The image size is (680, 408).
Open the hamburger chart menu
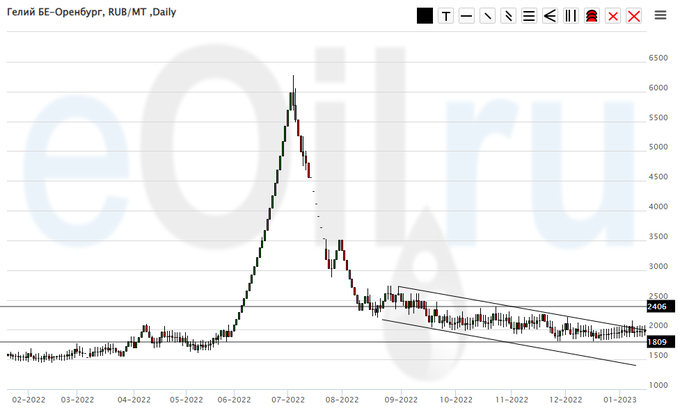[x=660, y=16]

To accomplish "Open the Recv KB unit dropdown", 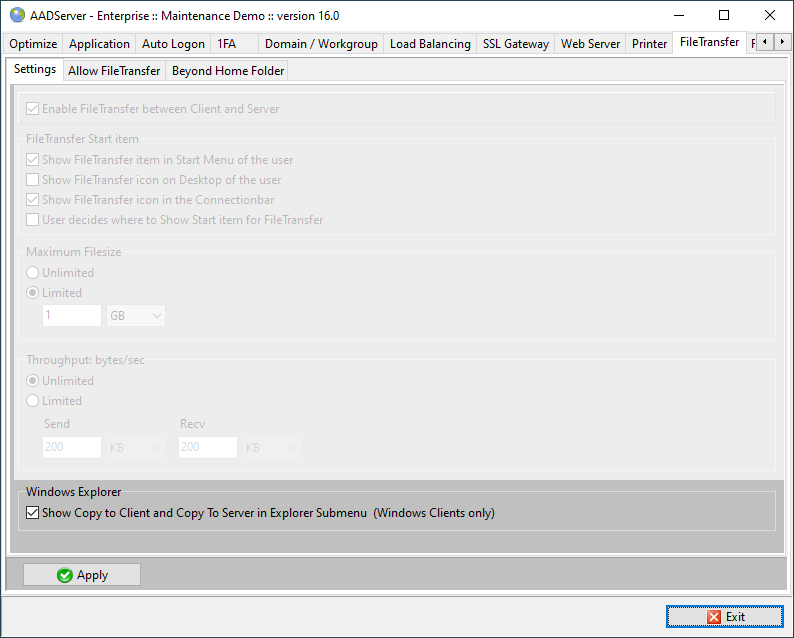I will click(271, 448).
--
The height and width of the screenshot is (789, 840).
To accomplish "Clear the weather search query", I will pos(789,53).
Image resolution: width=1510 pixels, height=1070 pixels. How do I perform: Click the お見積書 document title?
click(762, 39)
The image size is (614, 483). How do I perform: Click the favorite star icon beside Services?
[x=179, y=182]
--
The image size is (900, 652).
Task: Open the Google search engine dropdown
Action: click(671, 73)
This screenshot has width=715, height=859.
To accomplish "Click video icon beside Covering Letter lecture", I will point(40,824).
--
Short task:
Output the data exactly as it appears, starting at the line that contains "Image resolution: width=1510" and ending at the line that contains "[x=179, y=182]", including both of those lines.

Reply to the task:
Image resolution: width=1510 pixels, height=1070 pixels. How do I perform: Click the お見積書 document title?
click(762, 39)
The image size is (614, 483). How do I perform: Click the favorite star icon beside Services?
[x=179, y=182]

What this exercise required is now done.